Multivariate survival analysis was performed using the Cox Proportional Hazards Model. NYHA functional class III (HR 2.96, 95% CI 1.85-5.15), the presence of arterial hypertension (HR 2.182, 95% CI 1.23-3.86), and age (HR 1.02, 95% CI 1.01-1.03) were associated with decreased survival in patients with ICD (Table 2).
Discussion
Sudden cardiac death is responsible for 50% of deaths of cardiovascular origin worldwide3,4,8 and about 20% of mortality in the general population.1 ICD, in conjunction with pharmacological and non-pharmacological treatment, has been shown to decrease mortality related to sudden cardiac death.9 In Colombia in 2018, Aristizábal et al. published a study about the prognostic impact of defibrillator shocks in a Colombian cohort, showing that mortality was 12.8%, being 1.8 times higher in patients with ischemic heart disease, who also had a 65% higher risk of appropriate therapies, compared to non-ischemic heart disease.7
In this study, the most frequent indication for implantation was primary prevention in patients with ischemic heart disease in 62% of cases, similar to what is reported in the world literature.
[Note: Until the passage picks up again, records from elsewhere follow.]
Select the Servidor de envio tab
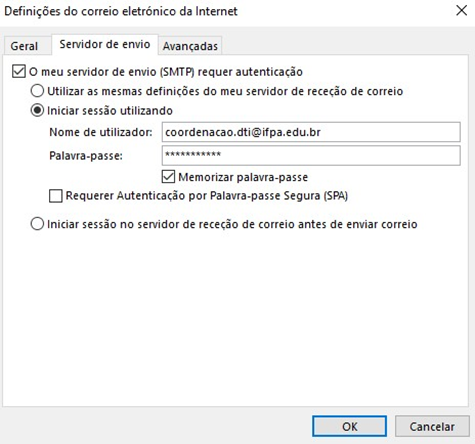475x444 pixels. 105,44
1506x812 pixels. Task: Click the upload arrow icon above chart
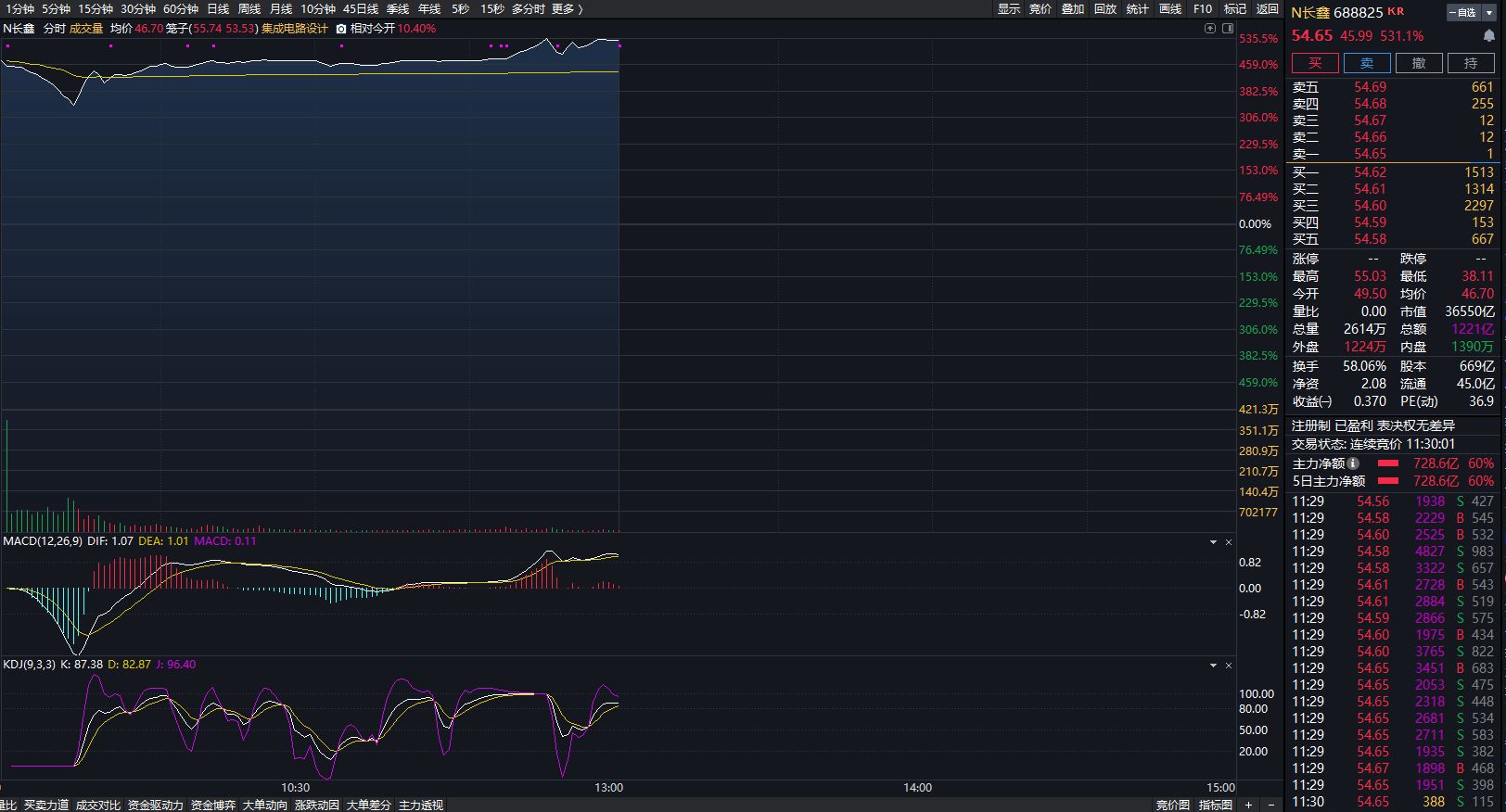tap(1210, 28)

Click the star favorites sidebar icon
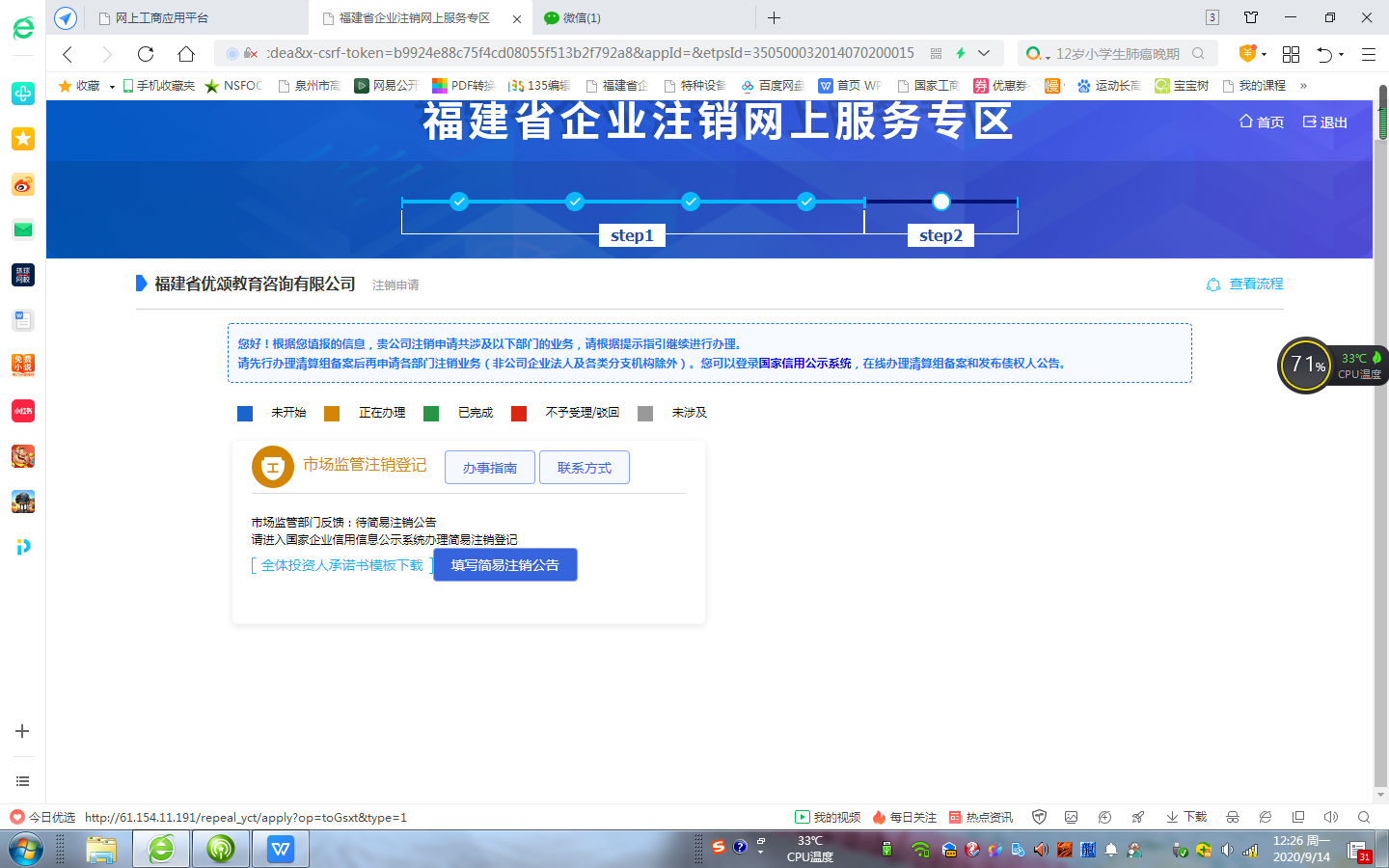pyautogui.click(x=22, y=139)
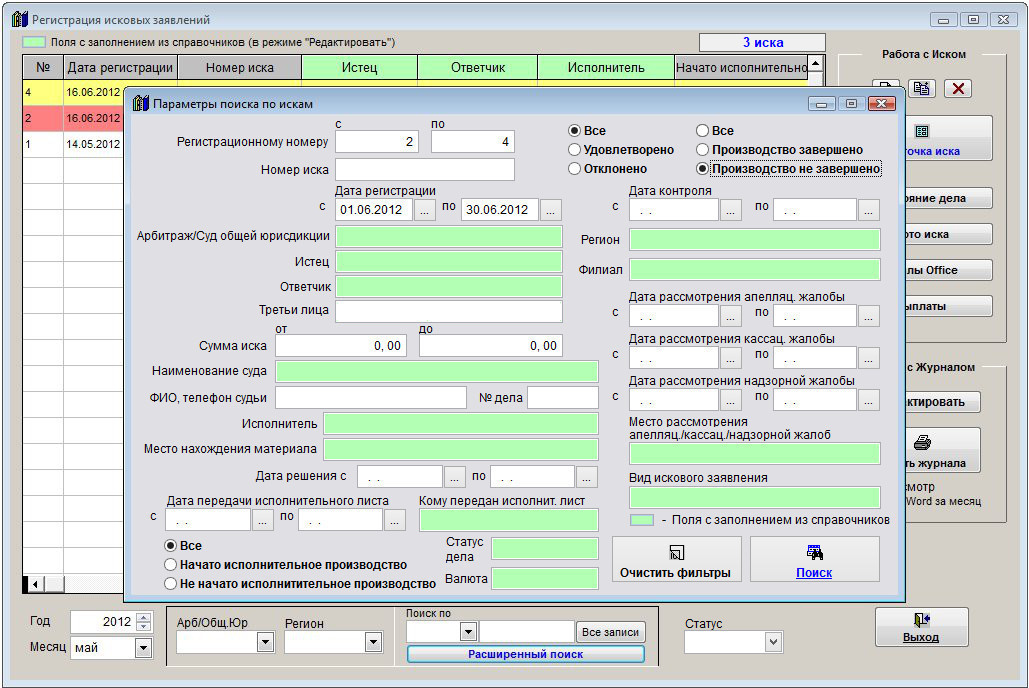1029x688 pixels.
Task: Click the printer icon to print journal
Action: (x=922, y=442)
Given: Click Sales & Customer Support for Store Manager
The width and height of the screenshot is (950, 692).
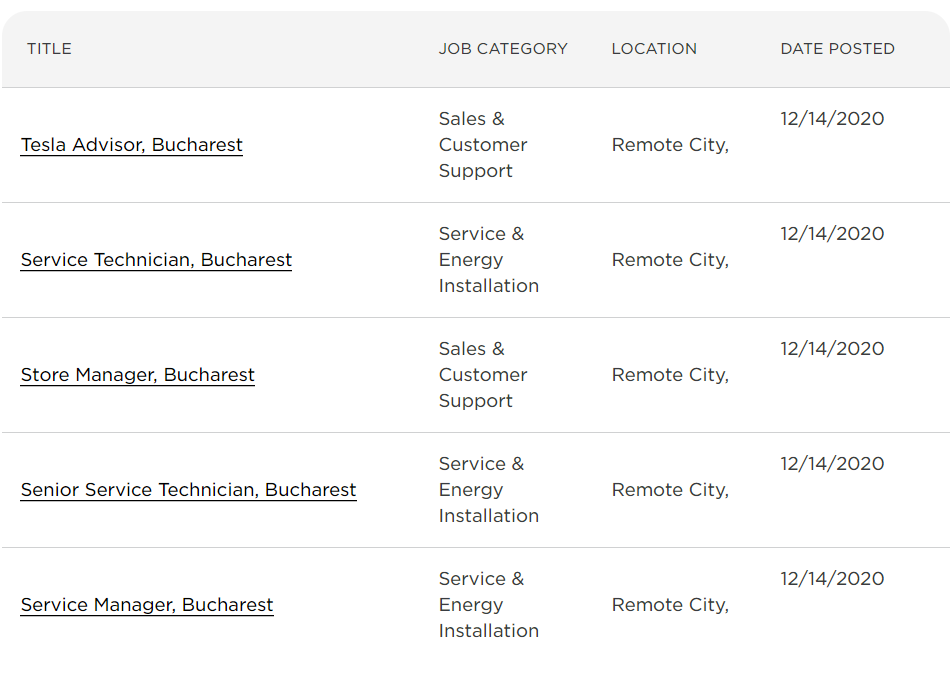Looking at the screenshot, I should (x=483, y=375).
Welsenes et al. published a long-term follow-up study of patients with implantable cardioverter defibrillators in primary and secondary prevention. 1302 (61%) patients received an ICD for primary prevention of sudden cardiac death and 832 (39%) patients for secondary prevention.5
In addition, we found that arterial hypertension was the most prevalent pathology in patients with ICD, regardless of their indication, and was the one most associated with decreased survival. Several studies have described hypertension as a recognized risk factor for sudden cardiac death.10-12 A prospective study of 7,746 patients in Paris, France, found that the presence of arterial hypertension, and more specifically elevated systolic blood pressure, had an RR of 1.23 (1.02-1.46) for sudden cardiac death and an RR of 0.02-1.37 (1.19-1.56) for fatal acute myocardial infarction.13
At follow-up, it was found that 20.3% of the patients had appropriate therapy, in most cases due to ventricular tachycardia (11.2%). 14.7% of the patients had some inappropriate therapy. The most frequent cause was atrial fibrillation (8.5%), which was associated with increased mortality in our study. Although it is known that the presence of inappropriate therapies leads to significant myocardial injury, the increase in mortality is not so clear in the literature. Studies show that inappropriate therapies correlate with deterioration in the quality of life and increased mortality.5,14 However, other recent studies have found no relationship between the presence of inappropriate therapies and mortality.15,16
The electrical storm was detected in 3.6% of the patients and was associated with a significant decrease in survival. These data correlate with those of different published studies. The MADIT II trial on ischemic heart disease as a primary prevention strategy reported an incidence of electrical storms of 4%.17
On the other hand, the complications inherent to implantation are a reality. The rate of complications reported for any adverse event varies between 12.4 to 22% for primary prevention studies and 8.0 to 22.8% for secondary prevention studies.18 In this study, 13.4% of patients presented complications, with electrode displacement being the most frequent, representing 69% of all complications reported. Other complications, such as hematoma and pocket infection, were equally or less frequent than those found in the world literature.19
Conclusions
In this study of 730 patients followed for seven years, it was found that the main indication for ICD implantation was primary prevention for ischemic heart disease. The vast majority of patients had LVEF of less than 35% at the time of implantation. It showed marked improvement during follow-up, probably related to revascularization therapies and optimal medical management.
Age, arterial hypertension, functional class, electrical storms, and inappropriate therapies were associated with significantly decreased survival. Optimal pharmacological and non-pharmacological treatment of cardiovascular risk factors in patients with ICD positively impacts survival and should always be considered during device evaluation.